Storytelling and Humour in the Counteroffers e-Course

Target audience:

Junior agency recruiters

Problem:

New recruiters suffer from significantly higher rate of candidates withdrawing from the process just before closing the deal, sometimes having accepted the offer. This can damage relationships with clients and has an impact on company’s income.

Solution:

A self-paced e-learning course introducing the concept of counteroffers and providing guidance on how and when to mitigate the risk of a counteroffer.

How it works:

Counteroffers are introduced through a humorous video that makes this pretty serious concept accessible to learners gets them interested in the topic. An open-ended situation stimulates prior knowledge recall and encourages learners to stipulate about the reasons leading to the outcome they’ve seen. Elements of storytelling, including a cliffhanger between the two videos, hook the learners and motivate them to keep digging deeper. As the course is set in the context familiar to the learners and features real-life examples and practical tasks there is clear value of engaging with the content.

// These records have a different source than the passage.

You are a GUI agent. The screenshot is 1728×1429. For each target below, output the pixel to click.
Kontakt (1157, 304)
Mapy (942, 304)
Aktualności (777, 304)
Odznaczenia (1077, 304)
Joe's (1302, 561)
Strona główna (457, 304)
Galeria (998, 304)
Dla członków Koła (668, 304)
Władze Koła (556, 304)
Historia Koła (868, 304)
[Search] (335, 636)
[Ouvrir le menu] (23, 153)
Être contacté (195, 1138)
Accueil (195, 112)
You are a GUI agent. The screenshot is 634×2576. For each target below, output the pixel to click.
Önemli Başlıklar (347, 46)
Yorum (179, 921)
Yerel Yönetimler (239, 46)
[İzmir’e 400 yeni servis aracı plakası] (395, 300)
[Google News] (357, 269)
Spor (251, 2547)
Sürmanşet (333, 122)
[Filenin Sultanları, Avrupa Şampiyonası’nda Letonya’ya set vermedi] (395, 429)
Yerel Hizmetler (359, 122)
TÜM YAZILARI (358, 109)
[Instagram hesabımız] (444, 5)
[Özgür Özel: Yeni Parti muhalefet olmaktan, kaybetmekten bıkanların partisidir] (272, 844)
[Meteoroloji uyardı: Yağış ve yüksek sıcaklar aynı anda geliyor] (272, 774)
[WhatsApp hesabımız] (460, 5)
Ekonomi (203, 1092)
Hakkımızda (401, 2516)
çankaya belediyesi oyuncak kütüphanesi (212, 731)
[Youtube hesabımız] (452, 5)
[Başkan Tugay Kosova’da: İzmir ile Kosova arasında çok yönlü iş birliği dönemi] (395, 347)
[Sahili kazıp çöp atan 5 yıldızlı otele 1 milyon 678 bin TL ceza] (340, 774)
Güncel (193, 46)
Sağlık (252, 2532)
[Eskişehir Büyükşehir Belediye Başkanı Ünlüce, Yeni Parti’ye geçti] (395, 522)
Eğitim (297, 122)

Goal setting is one of the most popular soft skill course requests, especially in e-learning and blended learning solutions. This course preview is a consolidation of examples taken from courses I developed for various audiences to show the different contexts it is applicable to.

Audience:

Professionals of all fields – anybody who wants to learn to set SMART goals.

Problem:

Professionals at different levels struggle to set clear, actionable goals that can be tracked and reviewed during their performance appraisals. Organisations need ways to ensure that employees’ personal goals support broader team and company initiatives.

Solution:

A self-paced e-learning course showing the SMART goals structure and highlighting the common pitfalls when setting goals.

How it works:

The course encompasses the aspects of personalisation – right at the start learners are given a task that concerns them and goal setting. They are actively involved throughout the course, being guided through the SMART framework, analysing and evaluating examples in a gamified, motivating setting. They finish the course applying the new material to their own situation.

Gamification, personalisation, and material staging in the SMART Goals course

Skill practice through gamificaiton in the Negotiations course

Audience:

Sales and business professionals whose job involves negotiating

Problem:

Sales professionals new to negotiations are not familiar with the tactics of negotiations and tend to fall for the common traps in the process instead of navigating to the satisfactory outcome.

Solution:

A self-paced, practical course presenting a number of negotiating scenarios

How it works:

The part of the course presented in the preview is a game allowing learner to apply their knowledge about negotiations and evaluate the decisions presented to them. Game mechanics such as points, dynamic difficulty adjustment increase engagement. And the addition of game elements like power ups: hints and tutorials available for the learners whenever the need support boosts their motivation. Learners can re-take the game if they run out of “lives” or would like to improve their score. The element of chance here helps to maintain interest as the game is not going to be replayed in the same order as before. Instant feedback keeps learners hooked and makes the learning process effortless and instantaneous.